__EXERCISE REQUIREMENTS__
Transcribe nothing but the lines from the one with "The image size" to the end of the entries, both included, keeping each exact and leaving every picture out.
START DATASET ENTRIES
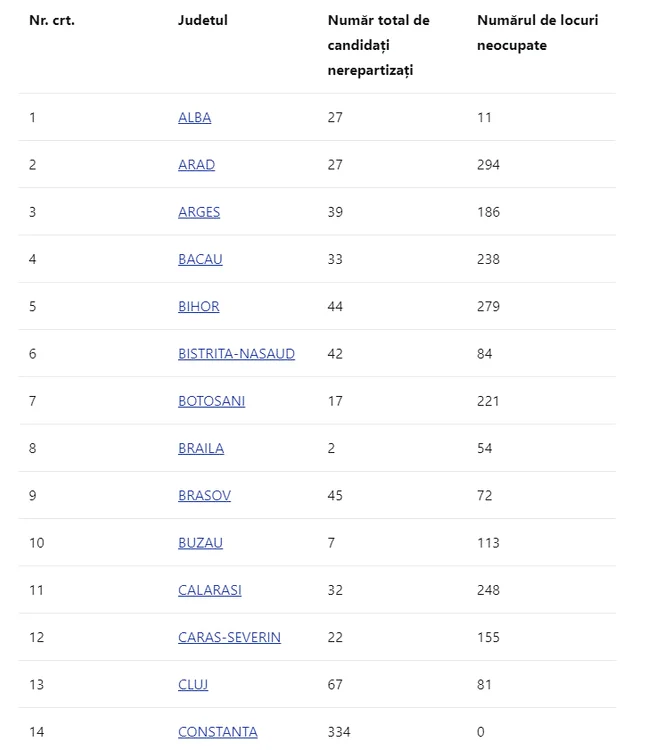Viewport: 672px width, 750px height.
Task: Click the BUZAU link
Action: 200,543
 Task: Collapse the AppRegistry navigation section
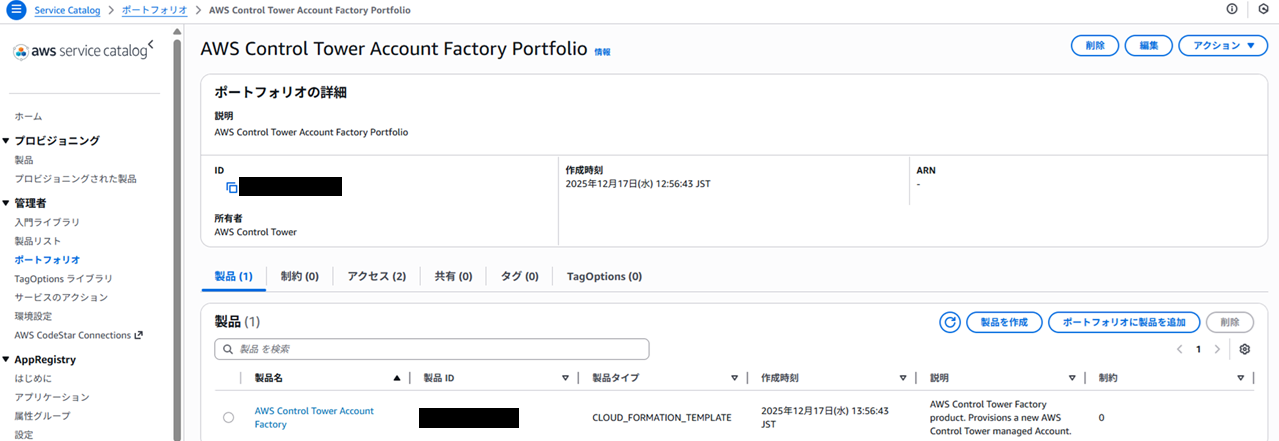point(6,360)
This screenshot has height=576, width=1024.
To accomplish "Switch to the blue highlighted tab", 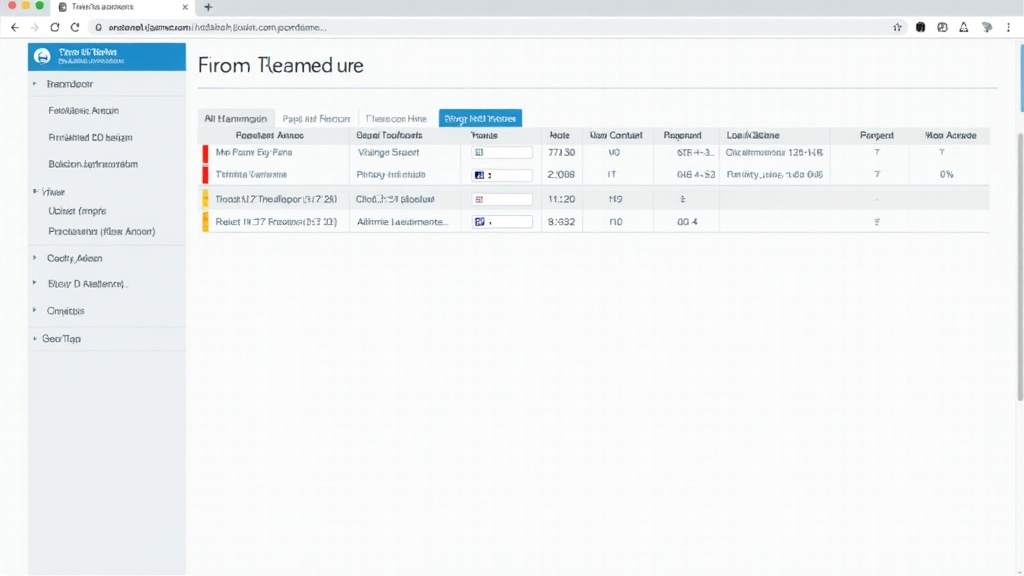I will pyautogui.click(x=481, y=117).
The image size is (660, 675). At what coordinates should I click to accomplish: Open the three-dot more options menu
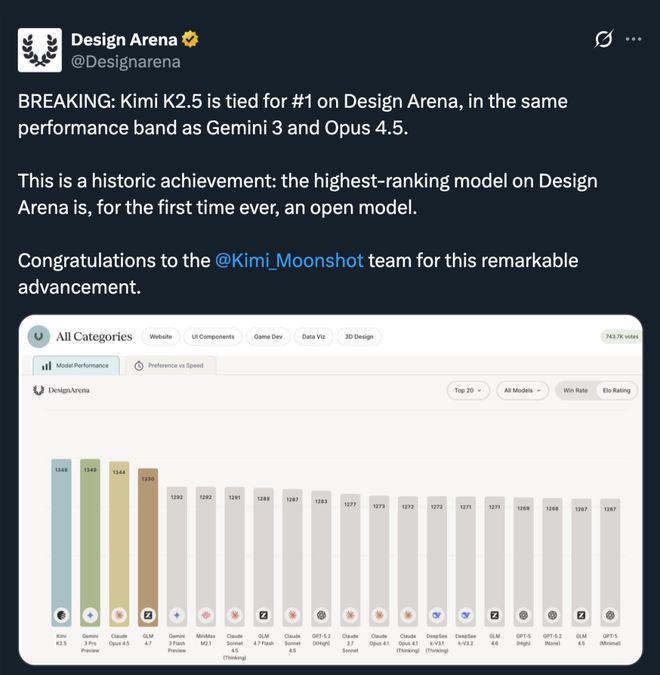[633, 39]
END DATASET ENTRIES
__RESULT OF THE EXERCISE__
The image size is (660, 675). At what coordinates should I click to accomplish: Open the three-dot more options menu
[633, 39]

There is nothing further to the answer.